AT 2015 AAAAI ANNUAL MEETING
HOUSTON (FRONTLINE MEDICAL NEWS) – Fully 22% of the anaphylactic events occurring in students while attending U.S. schools, grades kindergarten through high school, are first episodes with no previous known allergy.
That was just one of several surprising findings in the first-ever national study of anaphylactic events and the use of epinephrine autoinjectors in U.S. schools.
“The big surprise for me was how frequently there was no known allergy. For those kids, having epinephrine stocked in the school was potentially life saving. And it underscores the importance that the teaching staff and aides and nurses know how to recognize anaphylaxis, because they wouldn’t know that that child was even at risk,” Dr. Martha V. White said at the annual meeting of the American Academy of Allergy, Asthma, and Immunology.
Dr. White, an allergist in private practice in Wheaton, Md., was lead investigator in the survey of schools participating in the national EPIPEN4SCHOOLS program. The program, conducted by Mylan, provides free EpiPen epinephrine autoinjectors to schools that can document that they have staff trained in their use. The epinephrine autoinjectors (EAIs) are stored at school for use in anyone experiencing anaphylaxis who doesn’t have their own.
The survey provides the clearest picture yet of anaphylaxis in school settings. It included all reported anaphylactic events occurring during the 2013-2014 school year at 6,019 responding U.S. schools. A total of 919 anaphylactic events were reported by 11% of the schools. Eighty-nine percent of the episodes occurred in students, the rest in school staff or visitors.
Twenty percent of anaphylactic events in students were associated with unknown triggers. When a trigger was identified, it was food in 62% of cases, an insect bite or sting in 10%, a medication or environmental trigger in 7%, and latex in 1%.
Among the surprising findings:
Epinephrine wasn’t used in 25% of anaphylactic events. Most of those events were treated with an oral antihistamine, a finding that caused Dr. White to bristle.
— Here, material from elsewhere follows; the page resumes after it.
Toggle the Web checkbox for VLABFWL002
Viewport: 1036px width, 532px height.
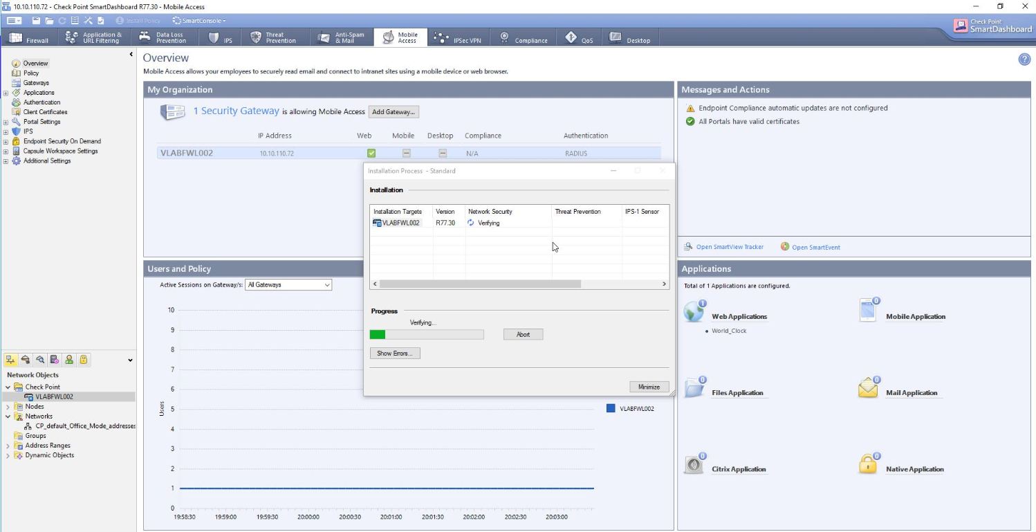coord(371,154)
“That’s an educational opportunity, because antihistamines won’t stop allergic reactions,” she said in an interview. “They might make you feel like you’re doing something – they might help with the itching – but antihistamines aren’t going to actually stop an allergic reaction.”
Twenty percent of individuals with anaphylaxis weren’t sent to a hospital emergency department. “That’s another opportunity for education because you can have a recurrence of the anaphylaxis,” the allergist noted.
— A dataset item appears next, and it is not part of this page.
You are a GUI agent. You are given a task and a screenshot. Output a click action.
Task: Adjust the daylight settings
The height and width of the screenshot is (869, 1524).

Indeed, roughly 20% of patients who experience anaphylaxis have a biphasic reaction, with recurrence of symptoms up to 38 hours after the first reaction. For this reason, the product labeling for EIAs states that emergency medical follow-up treatment is recommended after treatment of an anaphylactic event.
High school students appear to be at increased risk for in-school anaphylactic events. High schoolers accounted for 18% of the total K-12 student population, but they experienced 49% of all anaphylactic events.
School staff varied widely in their preparedness to recognize anaphylaxis and treat it with an EAI. At 36% of schools, only the school nurse and select staff were trained to recognize anaphylaxis. Twenty-nine percent of schools trained most staff, and 31% trained all staff, including coaches, athletic trainers, and office staff. More adults on campus were trained to recognize anaphylaxis than to actually administer epinephrine.
Mylan is continuing to operate the EPIPEN4SCHOOLS program. That’s good news, Dr. White said, because some major health insurance companies refuse to pay for two sets of EAIs – one for home and another for school – forcing parents to decide in which setting to leave their child unprotected.
“Remember, the autoinjector needs to be where the child is,” Dr. White said.
The survey was supported by Mylan. Dr. White reported serving on Mylan’s scientific advisory board and receiving research grants from most pharmaceutical companies with an interest in asthma medications.